И вот теперь его императорское величество изъявило желание посетить Шорхат и взглянуть на крепость, благо та стояла практически готовая, осталось лишь нанести завершающие штрихи: заполнить жилые комнаты необходимой мебели и домашней утварью, высадить траву и забить скотный двор живностью.
Гости прибыли вскоре после полудня. Я же схватилась за голову, не зная, что предпринять. То ли бежать на кухню и отдавать распоряжения, то ли улыбнуться и выйти встречать гостей… В королевском отряде было около сорока человек. Если разместить на ночлег такое количество людей мне кое-как удастся, но вот как накормить такую ораву?!
Решила для начала успокоиться и встать рядом с мужем. Что бы не случилось — вместе мы справимся. Благо самому императору было не до церемоний. Он устал, как и его люди.
Быстрое приветствие и ничего не значащие фразы, после которых Николь повел своего венценосного друга в замок. Я же подхватила юбки и поспешила к тане Руфо.
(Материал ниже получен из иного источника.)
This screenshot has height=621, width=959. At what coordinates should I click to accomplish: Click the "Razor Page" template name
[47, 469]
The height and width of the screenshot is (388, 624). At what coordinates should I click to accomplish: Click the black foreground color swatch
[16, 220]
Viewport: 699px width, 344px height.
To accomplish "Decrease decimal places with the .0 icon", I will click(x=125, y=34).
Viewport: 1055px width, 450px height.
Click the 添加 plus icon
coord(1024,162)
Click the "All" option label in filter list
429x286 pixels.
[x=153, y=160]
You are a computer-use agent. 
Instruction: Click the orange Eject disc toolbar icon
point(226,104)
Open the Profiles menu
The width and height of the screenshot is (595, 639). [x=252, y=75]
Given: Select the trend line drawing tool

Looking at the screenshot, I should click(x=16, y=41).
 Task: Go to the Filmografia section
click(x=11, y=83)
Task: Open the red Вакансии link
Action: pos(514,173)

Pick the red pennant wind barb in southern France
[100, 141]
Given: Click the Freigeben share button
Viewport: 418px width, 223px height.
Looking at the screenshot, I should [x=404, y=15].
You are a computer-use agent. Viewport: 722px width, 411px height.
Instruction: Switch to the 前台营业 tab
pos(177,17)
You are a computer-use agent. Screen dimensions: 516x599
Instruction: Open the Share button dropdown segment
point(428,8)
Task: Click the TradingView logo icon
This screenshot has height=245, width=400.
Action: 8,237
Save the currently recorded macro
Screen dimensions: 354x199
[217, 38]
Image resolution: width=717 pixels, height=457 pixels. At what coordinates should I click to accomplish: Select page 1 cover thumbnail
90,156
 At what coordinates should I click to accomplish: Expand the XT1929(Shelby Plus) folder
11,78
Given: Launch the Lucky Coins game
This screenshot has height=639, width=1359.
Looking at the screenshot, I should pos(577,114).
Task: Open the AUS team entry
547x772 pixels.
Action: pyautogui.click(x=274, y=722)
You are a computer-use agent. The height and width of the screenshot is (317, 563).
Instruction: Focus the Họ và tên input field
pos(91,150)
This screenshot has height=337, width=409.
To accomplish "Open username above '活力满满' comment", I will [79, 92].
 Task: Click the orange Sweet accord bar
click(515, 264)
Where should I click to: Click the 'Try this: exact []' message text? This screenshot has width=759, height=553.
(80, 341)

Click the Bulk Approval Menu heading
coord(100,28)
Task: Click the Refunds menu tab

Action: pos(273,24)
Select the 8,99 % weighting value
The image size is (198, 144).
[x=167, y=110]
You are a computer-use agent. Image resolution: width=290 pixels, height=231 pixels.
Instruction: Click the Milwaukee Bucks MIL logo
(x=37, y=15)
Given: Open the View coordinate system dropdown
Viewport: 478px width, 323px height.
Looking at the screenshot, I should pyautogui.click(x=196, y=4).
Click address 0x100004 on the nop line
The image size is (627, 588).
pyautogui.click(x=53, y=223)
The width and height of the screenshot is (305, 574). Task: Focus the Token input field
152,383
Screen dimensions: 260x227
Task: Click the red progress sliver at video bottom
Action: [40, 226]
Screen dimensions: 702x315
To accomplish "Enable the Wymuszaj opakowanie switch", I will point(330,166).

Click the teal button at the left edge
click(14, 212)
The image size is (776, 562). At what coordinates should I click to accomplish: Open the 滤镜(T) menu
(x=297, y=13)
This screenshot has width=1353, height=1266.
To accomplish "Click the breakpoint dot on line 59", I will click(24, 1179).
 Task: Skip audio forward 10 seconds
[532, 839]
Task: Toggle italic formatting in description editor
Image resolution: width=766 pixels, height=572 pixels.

Обсуждение меню не заняло много времени. Мы решили подать на ужин все, что было в замке.
Я приказала заколоть молодого бычка и зарезать штук сорок цыплят. Тан Кедар отправил парней в лес, и удачливые охотники вскоре вернулись с подстреленным оленем и кучей кроликов, которых быстро освежевали, разделали и пустили на пироги. Бычка и оленя поджаривали на открытом огне. Цыплят начинили крупой и сухими яблоками и запекли. Можно будет подать на стол холодную баранину и запеченный в углях картофель.
Кроме того, река и море кишела разнообразной рыбой. Я решила удивить гостей и приказала наделать множество бутербродов с рыбой, красной икрой и мягким козьим сыром. Не обошла вниманием и копченую скумбрию, и малосоленую селедку. Ну чем не ужин для голодных мужчин?!
Наконец все было готово. Столы в большой столовой ломились от изобилия яств. Чего только не было: и мясо в различных вариациях, и рыба, и овощи, и даже фрукты, которыми местные почему-то любят пренебрегать, нашли свое место на столе, а в углу, чуть в стороне, стояли заранее принесенные бочки с крепленным вином и сладким сидром.
Аромат стоял такой, что слюнки текли. Казалось, даже старые дубовые балки столовой впитали в себя запах копченой рыбы, жареного мяса и свежих фруктов. Я окинула взглядом свое творение, чувствуя легкую усталость, но и огромное удовлетворение. Все было готово к приему гостей.
Убедившись, что все готово, я торжествующе улыбнулась и обратилась к матушке:
— Ну как, мама?
— Несмотря на твою нелюбовь к домашним делам, я хорошо научила тебя хозяйствовать, дочка, — с улыбкой сказала матушка. — Мне никогда не приходилось принимать у себя королей, но, кажется, ты все сделала прекрасно. Не думаю, что какой-нибудь другой хозяйке замка удалось бы в короткий срок приготовить такой великолепный ужин. Я тобой горжусь!
— Я тоже! — воскликнул Николь, входя и окидывая взглядом столовую
— Мы с мамой поедим в гостиной, — предупредила я супруга. — Этот вечер для мужчин.
Я кивнула Николю, стараясь скрыть волнение. Этот ужин был важен не только для него, но и для будущего нашего дома. Приезд короля, точнее уже императора, означал признание, возможность укрепить позиции, заключить выгодные союзы. И все это зависело от того, какое впечатление произведет на него этот вечер.